Dates 9-12 July 2007 Venue Mascall Dance Studio (1130 Jervis, Vancouver)
Performer Ron Stewart Choreographer Jennifer Mascall
Reviewer Ed Farolan
In everything in this universe, there are two sides: the good and the bad, the ying and the yang, the thesis and the antithesis, the traditional and the modern. We can apply this to dance: the classical and the modern. In these days, however, there are no more clear-cut boudaries.
It's hard to tell now what's good and what's bad, what's a man and what's a woman, and in modern dance, the style nowadays is to mix things up--add dialogues or monologues into dance, thus mixing up two genres. And that's exactly what Ron Stewart does.
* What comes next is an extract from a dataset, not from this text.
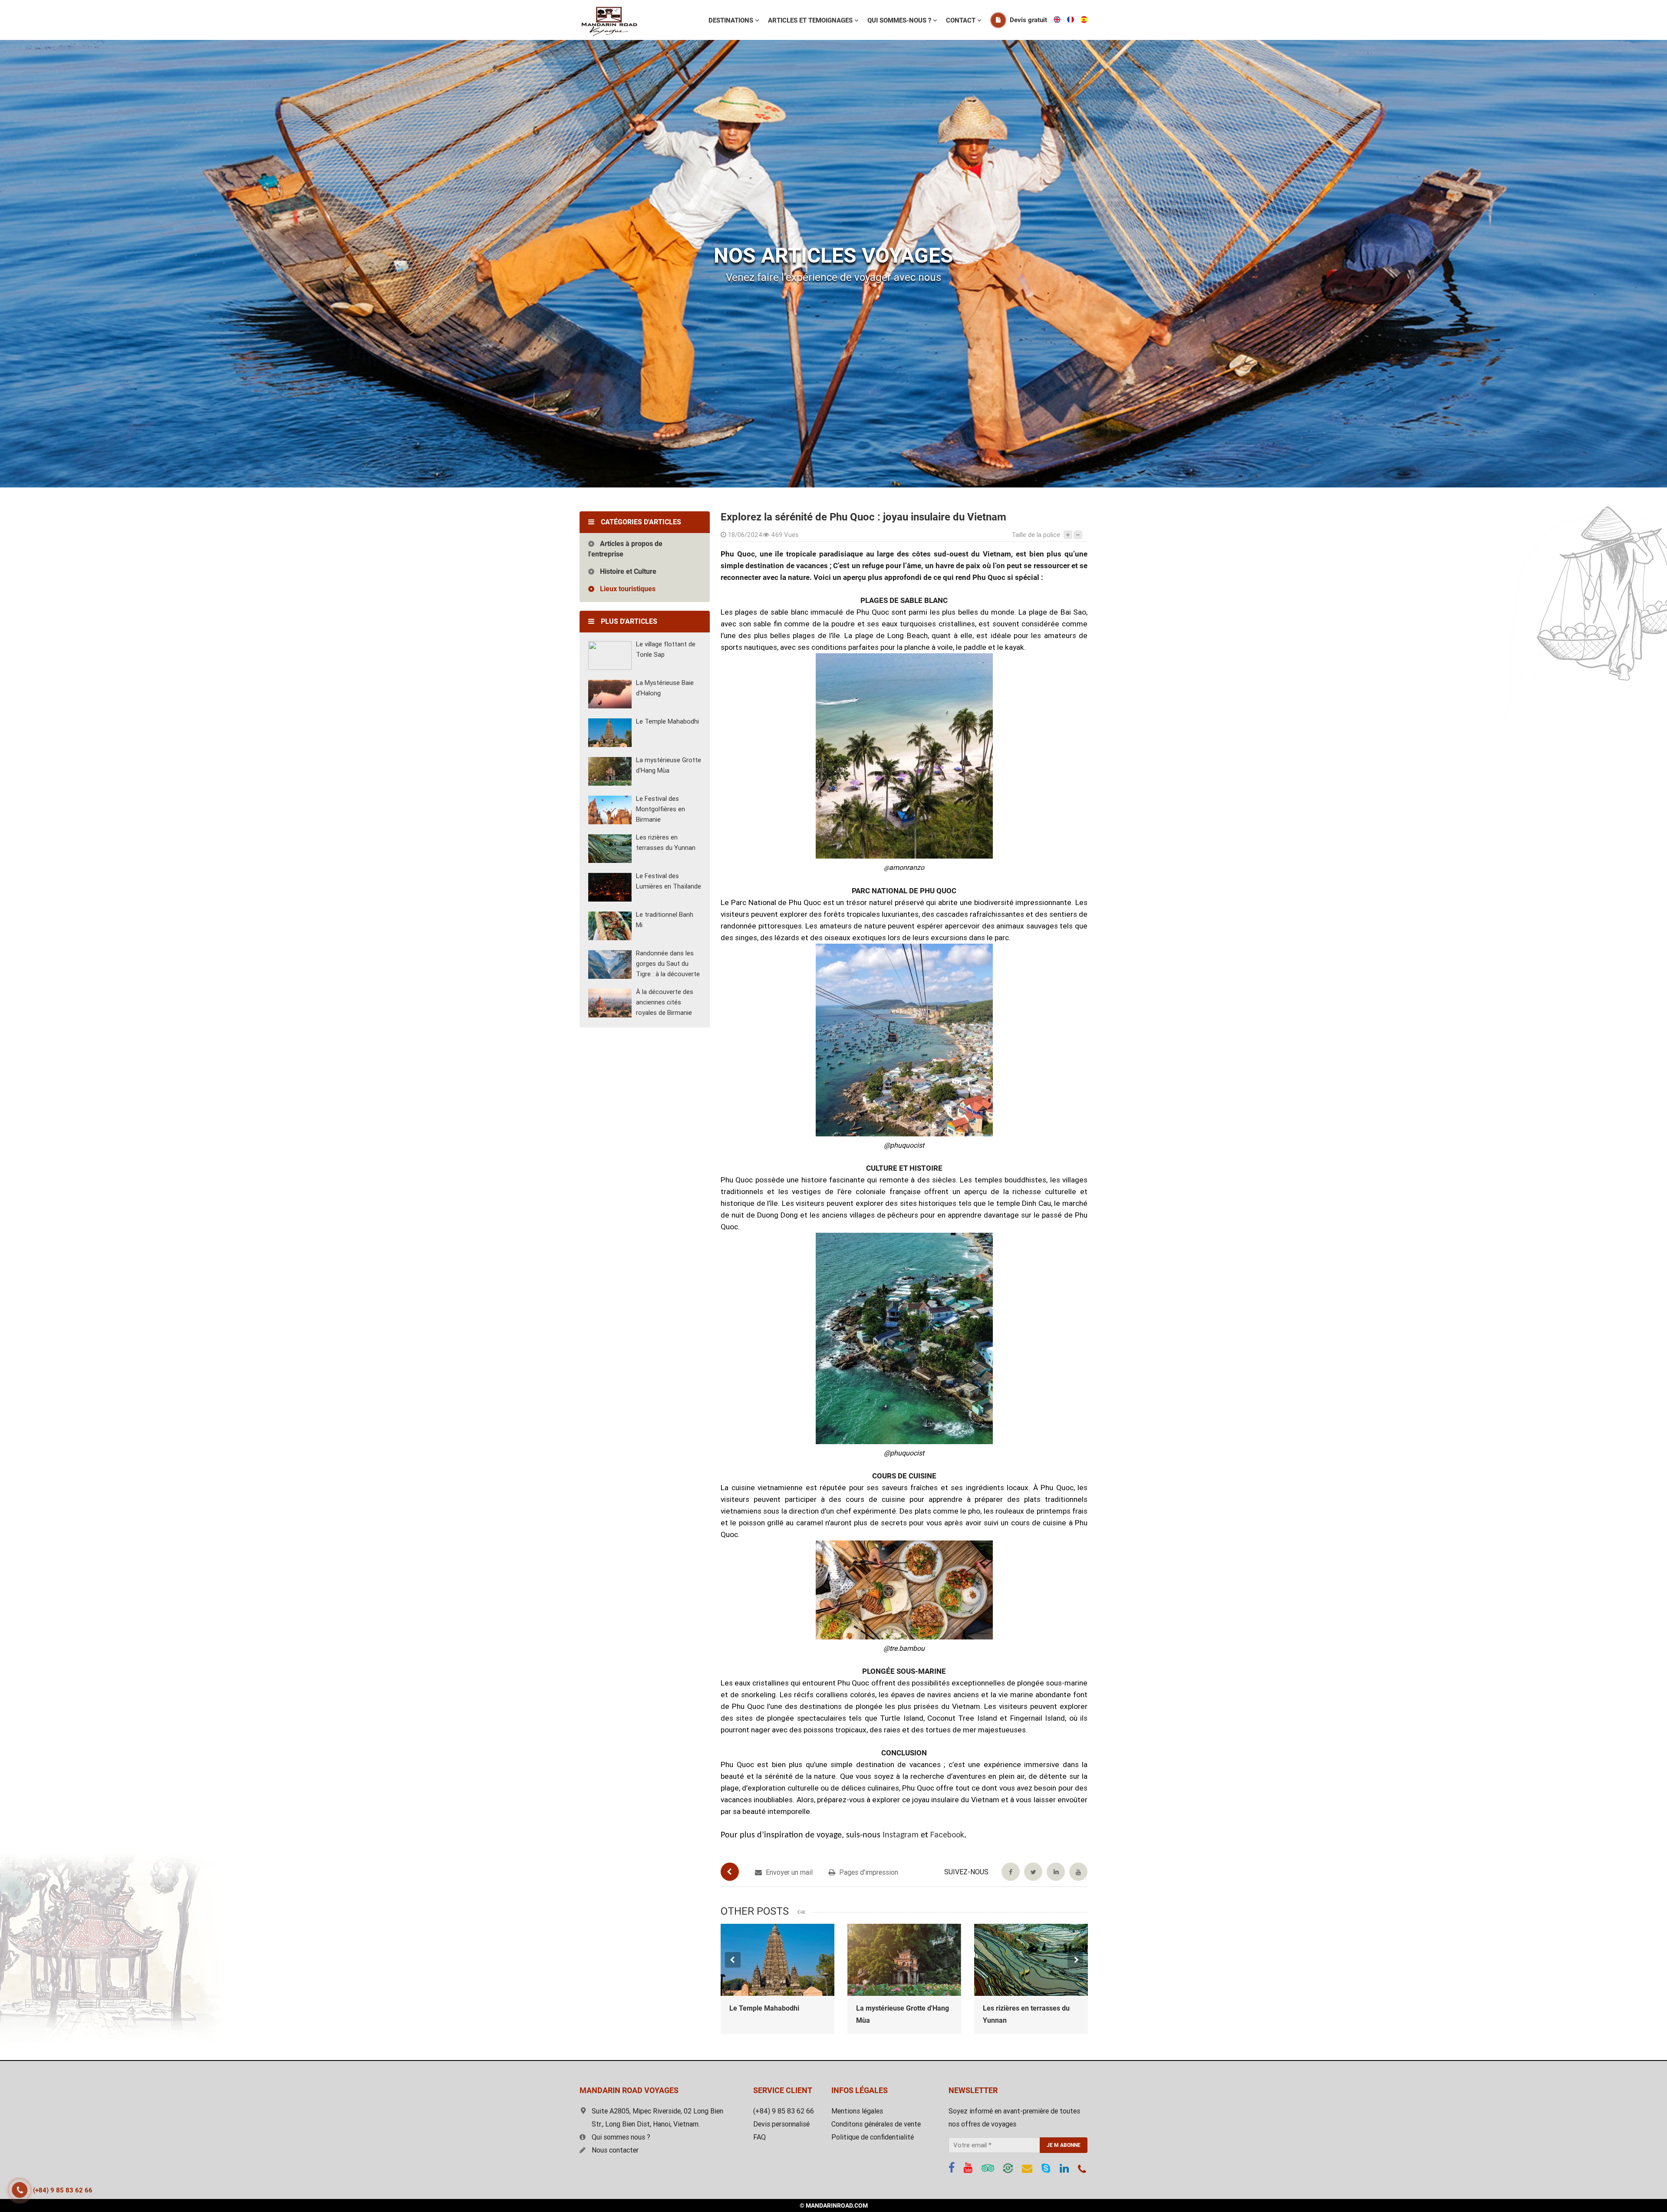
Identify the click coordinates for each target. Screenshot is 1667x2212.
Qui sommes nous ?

Choreographed by Jennifer Mascall, this 50-minute piece (which ended up being more than 50 minutes because the show started late) was a mishhmash of monologues and dance. In-between, Stewart would talk to the audience, useless chitchat, as he does costume changes. At one point, he takes off all his clothes, gets a bottle of water, pours it around his body, wipes himself, and then changes into his fresh costume.
Now I ask myself: What's the point? Nudity is good if it's incorporated in the dance. Then it becomes an art form. But when you do it for no reason but to change to another costume, then it doesn't make sense.
Mascall's choreography was good. Now I don't know whether Mascall asked him to reinvent the choreography to fit his style. I suspect she did coach him to do that, because when she introduced the show in the beginning, she said that she let Stewart pick up the choreography of others and adapt it to his own.
The first dance was a somewhat comic cowboy dance. The sounds were confusing because Stewart was doing his monologue while the music (with words) was going on. My suggestion is if you talk, cut out the words of the music, or just have music without words on tape.
The second dance was something from Michael Jackson, and I could see an adaptation of his movements. The next one had to do with flying to Scotland, and I suppose this piece was meant for the Edinburgh Fringe Festival where he will be participating in August. The last piece was a personal one. He spoke about his grandfather from Esquimalt, his family, and the sea and the trees in his backyard. The sound effects were good, as well as the visuals. But he should enunciate more, work more on his diction because I couldn't understand half of what he was saying.
I had mixed feelings about this performance. I suppose for Fringe Festivals, it's typical to show performances of this nature. But for normal audiences, I think they would expect something that is closer to pure dance.
Since this deals with a Theatre Festival, then I would go for it, because theatre encompasses all, and thus, you could mix different genres, as in this case where monologues and audience dialogue participation is encouraged.
Again, I would say go for it ... call it Dance Theatre because this isn't just dance but dance and theatre combined.